WWW2026

ATGFB-MFF: Adaptive Text-Guided Fiber Bundle Feature Fusion with LLMs for Multimodal Sentiment Analysis and Emotion Recognition in Conversations

Zhaowei Liu, Sheng Liu, Weiqing Yan, Peng Song, Yongchao Song, Rufei Gao

1 citation

Abstract

Multimodal Sentiment Analysis (MSA) and Emotion Recognition in Conversations (ERC) have rapidly developed into pivotal tasks in artificial intelligence. Large Language Models (LLMs) offer powerful semantic reasoning and computational capabilities, showing great potential for understanding emotional content. However, when applied to multimodal sentiment data, LLMs face significant challenges, including the inability to directly process heterogeneous data, difficulties in coping with feature misalignment and suboptimal cross-modal fusion. To address these challenges, we propose a novel multimodal sentiment inference framework named ATGFB-MFF which grounded in fiber bundle theory. This method decomposes multimodal features into an adaptive text-guided shared semantic space and fiber offset spaces to achieve structured alignment and fusion. Then the fused features are converted into structured pseudo-token sequences for effective inference via frozen LLMs.

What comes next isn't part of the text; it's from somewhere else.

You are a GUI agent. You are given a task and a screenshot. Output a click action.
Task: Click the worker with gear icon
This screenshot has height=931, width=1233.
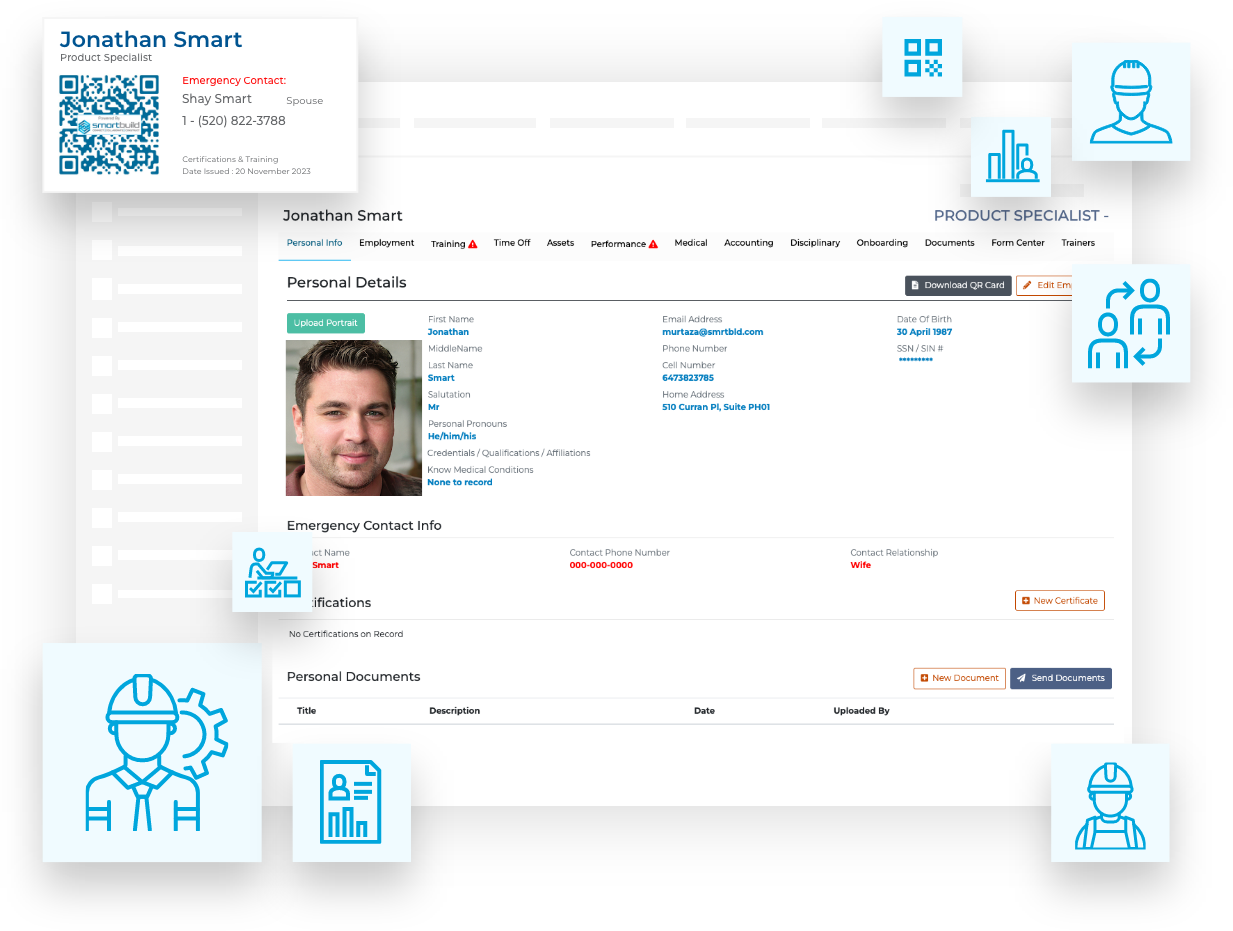(x=152, y=752)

We also introduce two loss functions respectively called shared space consistency loss and fiber offset regularization loss which are used to improve representation stability. Extensive experiments on four benchmark datasets demonstrate that ATGFB-MFF consistently outperforms state-of-the-art baselines. These results highlight the efficacy of geometric structural modeling in unlocking the potential of LLMs for multimodal sentiment inference.